__INSTRUCTIONS FOR THE TASK__
Please write out the items word for word, starting at the line that contains "The image size is (1311, 770)." and ending with the final line of the items, both of those lines included.

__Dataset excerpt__
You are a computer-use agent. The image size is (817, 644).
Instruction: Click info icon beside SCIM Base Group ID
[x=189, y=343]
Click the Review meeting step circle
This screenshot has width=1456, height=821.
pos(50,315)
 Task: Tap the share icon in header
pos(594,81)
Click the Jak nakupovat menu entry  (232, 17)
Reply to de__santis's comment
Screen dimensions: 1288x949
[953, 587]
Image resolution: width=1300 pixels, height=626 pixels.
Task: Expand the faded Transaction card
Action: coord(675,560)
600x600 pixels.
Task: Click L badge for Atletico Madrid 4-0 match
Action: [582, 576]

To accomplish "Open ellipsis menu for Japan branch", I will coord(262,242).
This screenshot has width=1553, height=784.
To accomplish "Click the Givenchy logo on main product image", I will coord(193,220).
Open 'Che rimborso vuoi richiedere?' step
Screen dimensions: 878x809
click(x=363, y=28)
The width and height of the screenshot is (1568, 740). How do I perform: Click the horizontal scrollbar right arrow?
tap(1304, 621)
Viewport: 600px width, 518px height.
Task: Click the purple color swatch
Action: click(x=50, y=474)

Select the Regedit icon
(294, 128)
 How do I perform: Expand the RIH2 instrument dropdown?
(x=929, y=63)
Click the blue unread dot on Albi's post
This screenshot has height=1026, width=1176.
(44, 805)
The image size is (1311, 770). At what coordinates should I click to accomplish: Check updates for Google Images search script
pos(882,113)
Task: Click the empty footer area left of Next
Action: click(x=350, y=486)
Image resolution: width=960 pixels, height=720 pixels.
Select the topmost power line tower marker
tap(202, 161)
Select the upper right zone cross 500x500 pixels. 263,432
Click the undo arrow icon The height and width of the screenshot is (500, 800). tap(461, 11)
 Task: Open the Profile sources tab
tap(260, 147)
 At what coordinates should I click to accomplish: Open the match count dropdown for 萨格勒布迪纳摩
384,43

__SOLUTION TO THIS TASK__
The image size is (1311, 770). At what coordinates should I click to accomplish: Check updates for Google Images search script
pos(882,113)
Task: Click the empty footer area left of Next
Action: click(x=350, y=486)
Image resolution: width=960 pixels, height=720 pixels.
Select the topmost power line tower marker
tap(202, 161)
Select the upper right zone cross 500x500 pixels. 263,432
Click the undo arrow icon The height and width of the screenshot is (500, 800). tap(461, 11)
 Task: Open the Profile sources tab
tap(260, 147)
 At what coordinates should I click to accomplish: Open the match count dropdown for 萨格勒布迪纳摩
384,43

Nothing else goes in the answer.